From 2019... What Makes Foreign Policy Teams Tick: Explaining Variation in Group Performance at Geopolitical Forecasting. Michael Horowitz, Brandon M. Stewart, Dustin Tingley, Michael Bishop, Laura Resnick Samotin, Margaret Roberts, Welton Chang, Barbara Mellers and Philip Tetlock. The Journal of Politics, Vol. 81, No. 4, Oct 2019. https://www.journals.uchicago.edu/doi/abs/10.1086/704437
Abstract: When do groups—be they countries, administrations, or other organizations—more or less accurately understand the world around them and assess political choices? Some argue that group decision-making processes often fail due to biases induced by groupthink. Others argue that groups, by aggregating knowledge, are better at analyzing the foreign policy world. To advance knowledge about the intersection of politics and group decision making, this paper draws on evidence from a multiyear geopolitical forecasting tournament with thousands of participants sponsored by the US government. We find that teams outperformed individuals in making accurate geopolitical predictions, with regression discontinuity analysis demonstrating specific teamwork effects. Moreover, structural topic models show that more cooperative teams outperformed less cooperative teams. These results demonstrate that information sharing through groups, cultivating reasoning to hedge against cognitive biases, and ensuring all perspectives are heard can lead to greater success for groups at forecasting and understanding politics.
5 What Kinds of Teams Succeed? Modelling Team
Communication
To test hypothesis 2 and hypothesis 3 concerning what explains variation in the ability
of groups to forecast, we focus on the content of forecast explanations. In particular, we
examine explanations given by individuals in the team conditions. By understanding how
different kinds of teams (trained teams, untrained teams, and top teams) use explanations,
we can begin unpacking what makes teams more or less effective. We find several patterns
in the content of explanations that help to explain top team success.
When making their predictions, participants —whether in the individual or team condition—could also choose to provide an explanation for their forecast. There was
a comment box underneath the place where individuals entered their forecasts and participants were encouraged to leave a comment that included an explanation for their forecast. For participants in an individual experimental condition, only the researchers would
see those explanations. For participants in a team experimental condition, however, their
teammates would be able to see their explanation/comment. These explanations therefore
potentially provide useful information to help identify what leads to forecasting accuracy,
giving us a way to test hypotheses 2 and 3.

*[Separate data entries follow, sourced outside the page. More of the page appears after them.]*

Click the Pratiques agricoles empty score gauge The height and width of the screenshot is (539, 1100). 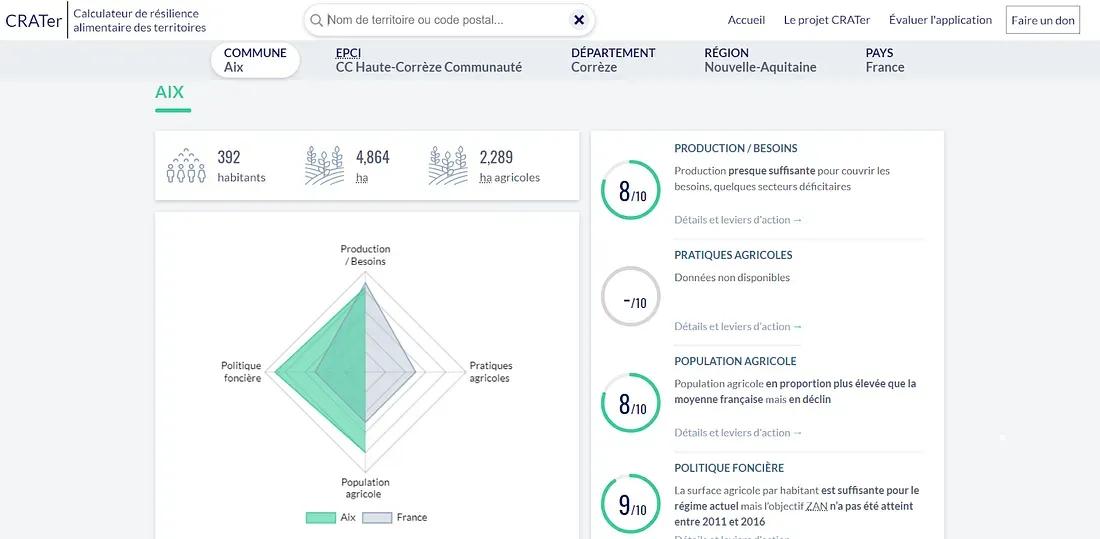631,297
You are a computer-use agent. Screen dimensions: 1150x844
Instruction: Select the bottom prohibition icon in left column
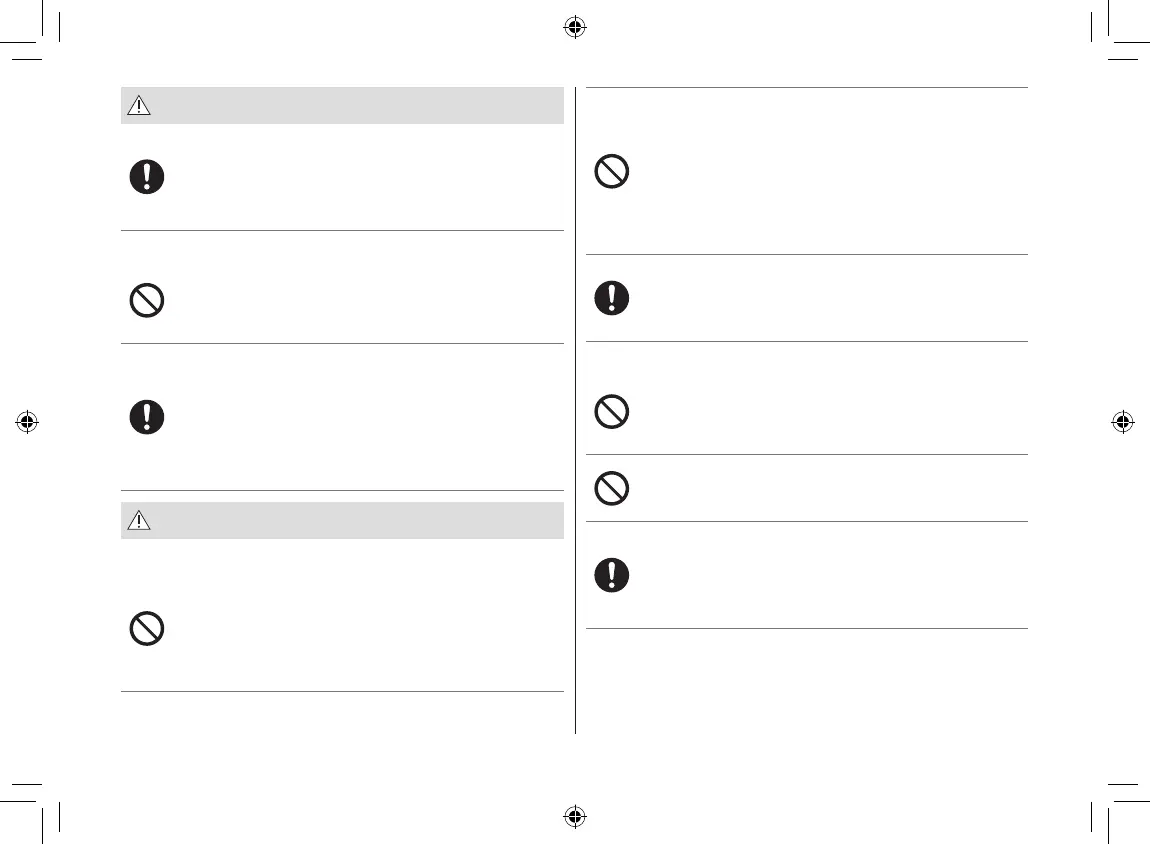click(x=147, y=628)
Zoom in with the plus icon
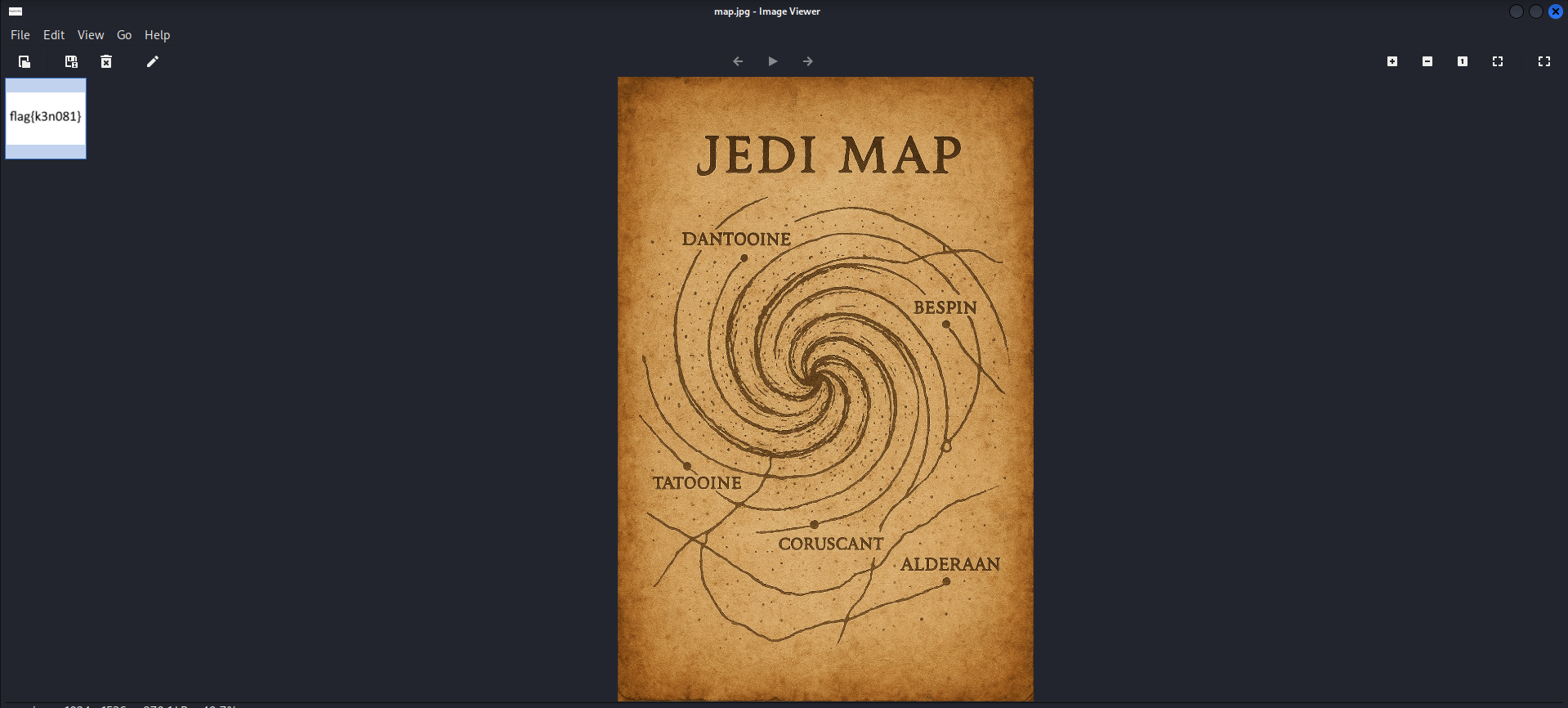This screenshot has width=1568, height=708. point(1392,61)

5.1 The Conversational Norms Of Successful Geopolitical Forecasting Groups
An obvious starting point is to ask whether, on average, individuals differ in how extensively they made explanations (i.e., how many comments per IFP) and how intensively
(i.e., how long were the comments). Both of these metrics give us a sense of forecaster
engagement - since those that explain their predictions are likely more engaged than those
that do not. We do this by contrasting behavior by whether a forecaster was on a team
or not, whether they were on a team that got training, or not, and whether they were on
a top team. Below, we switch from focusing on the extent of engagement to the intensity
of engagement, when it occurs.
To calculate the degree of extensive engagement, for each individual we first calculated
the total number of explanations made per IFP for which the individual made at least one
explanation. Then for each individual we calculated their average number of comments
per IFP, averaging over all of the forecasting questions they answered. Thus, for any
person we know the average number of explanations they will give for an prediction task.

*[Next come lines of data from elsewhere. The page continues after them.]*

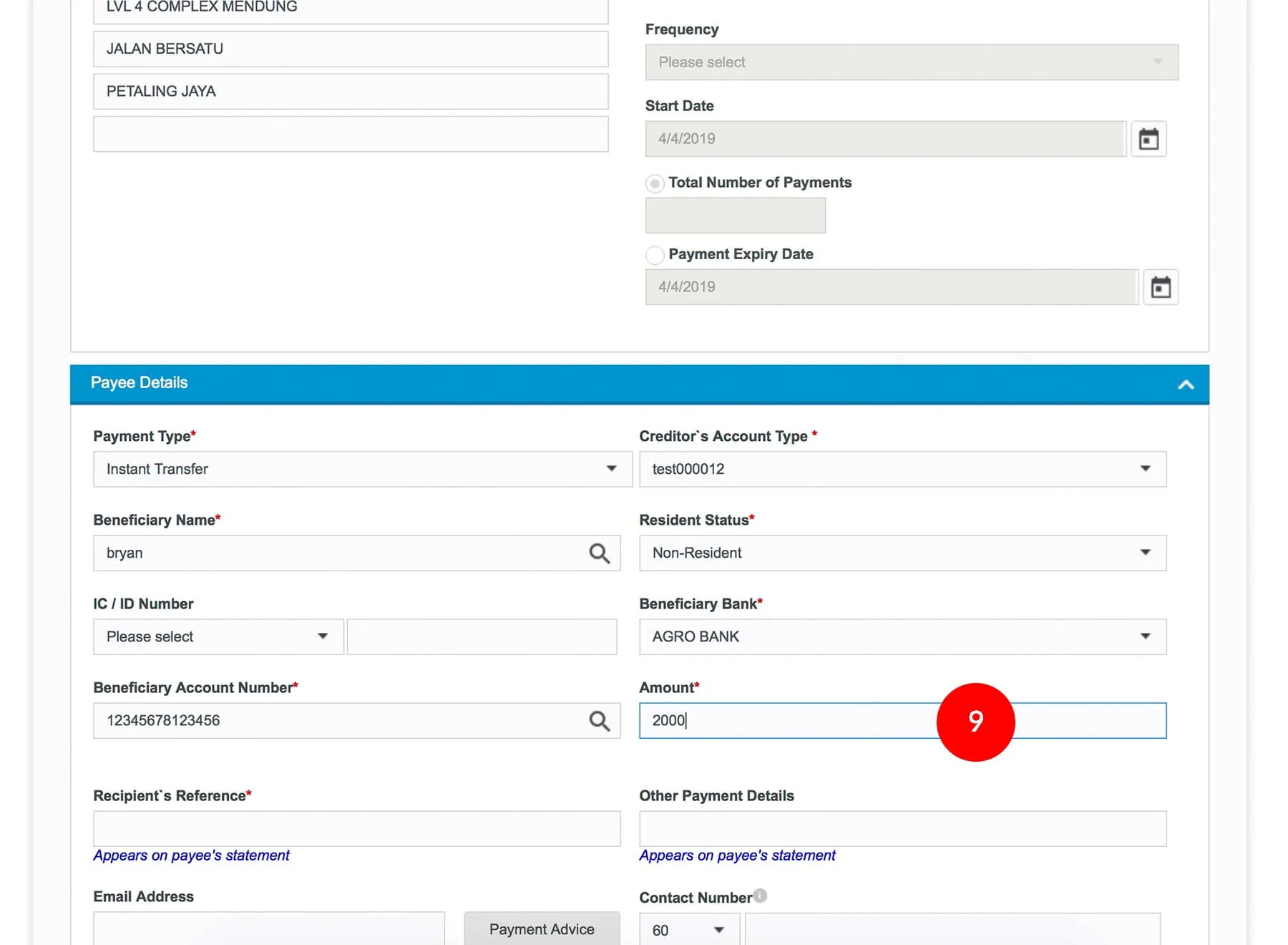Screen dimensions: 1288x945
Task: Open the Payment Expiry Date calendar picker
Action: [1160, 287]
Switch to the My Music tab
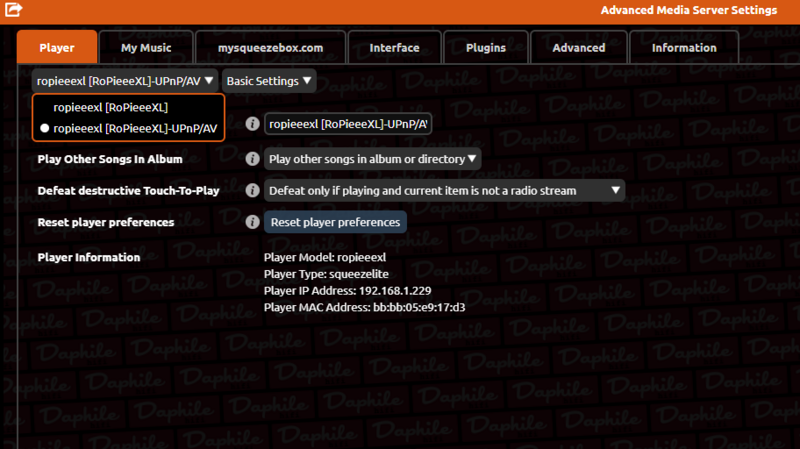This screenshot has width=800, height=449. tap(146, 48)
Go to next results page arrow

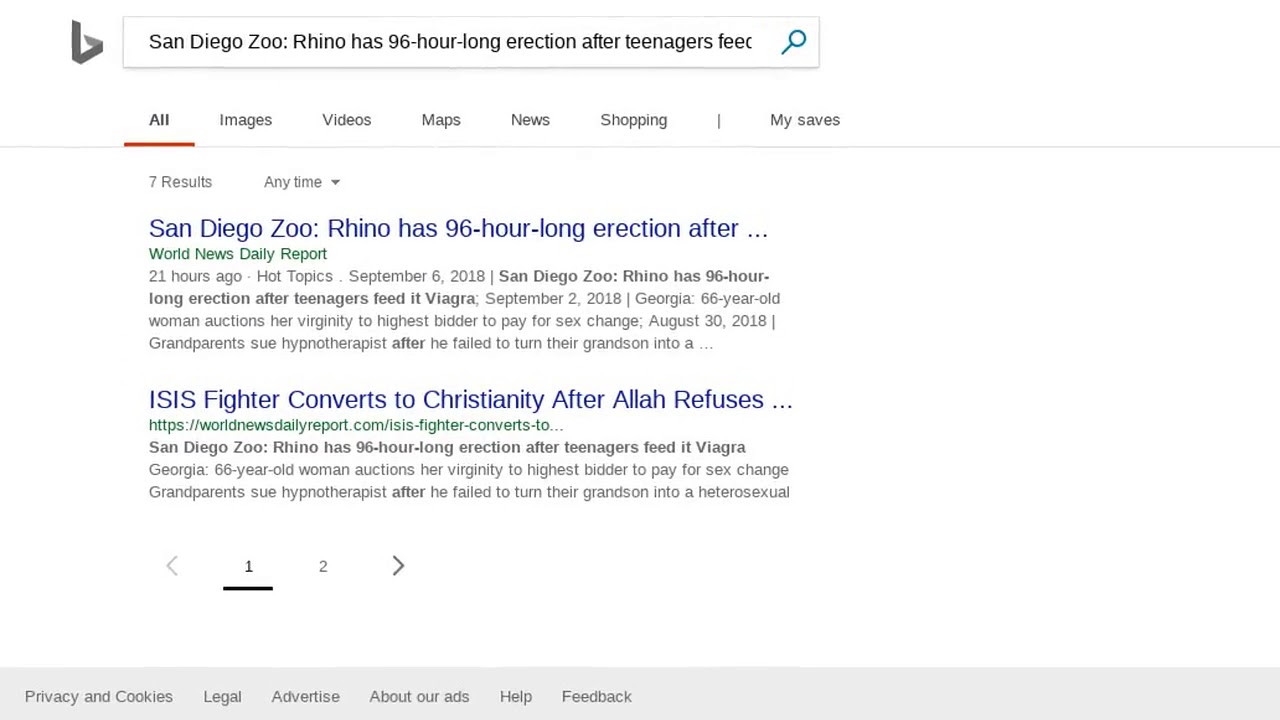point(398,566)
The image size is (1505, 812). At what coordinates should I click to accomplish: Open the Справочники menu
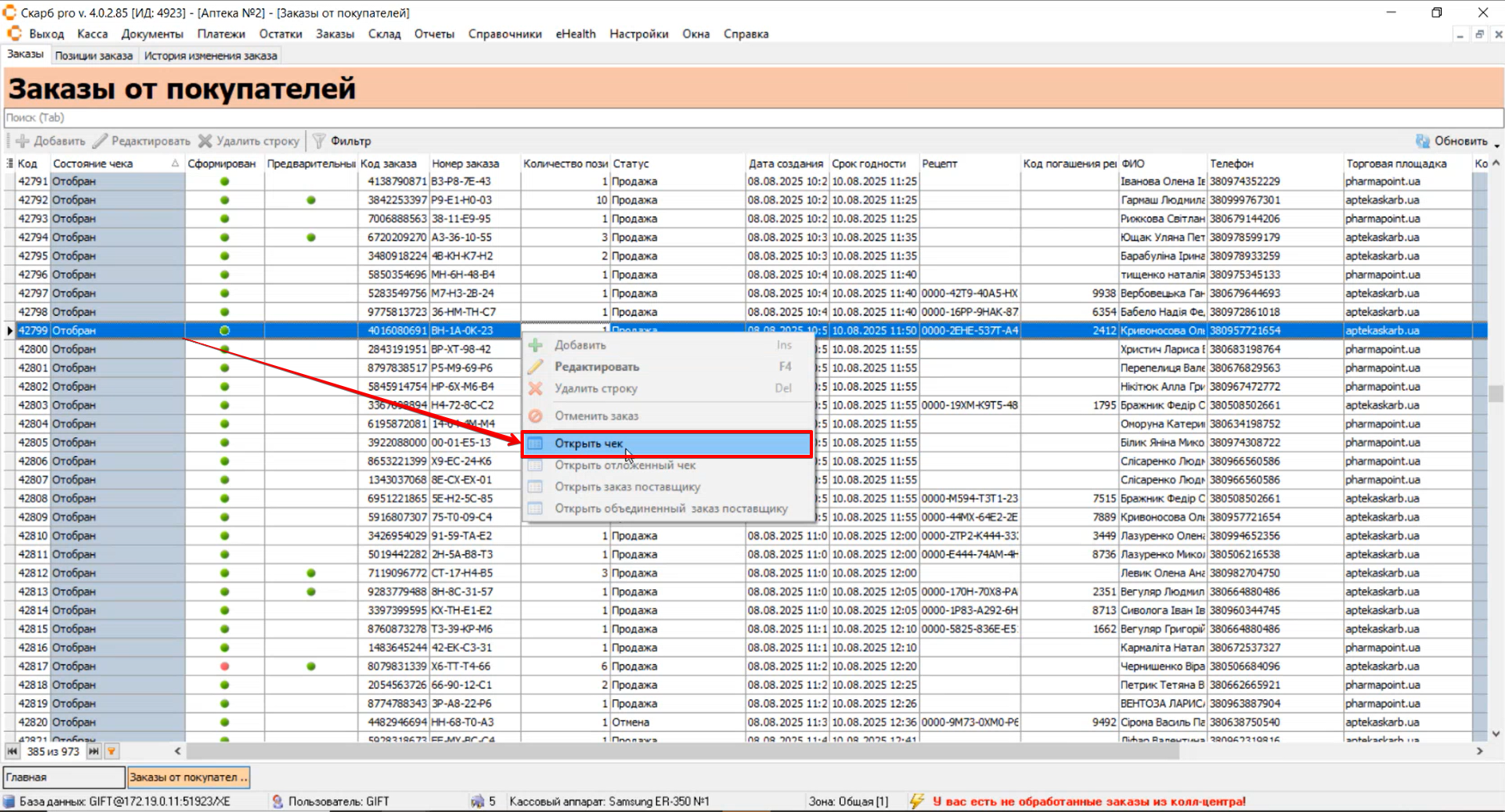[x=505, y=34]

Figure 3 plots the resulting distribution of this value for each group (individuals, untrained teams, trained teams, and top teams). The x-axis is scaled along a base 10 log for
each individual’s score because this distribution is heavily skewed. The log transformation
reduces the presentational influence of extreme outliers in this distribution. Each group is
presented as a different density plot, with the height of the plot giving a relative estimate
of how many observations were at the particular value of the x-axis.15 We observe that
both individuals and untrained teams have relatively low levels of average responses per IFP. Trained teams and particularly top teams have considerably higher average responses
per IFP.
Next we calculate how intensively individuals engage with explaining their prediction.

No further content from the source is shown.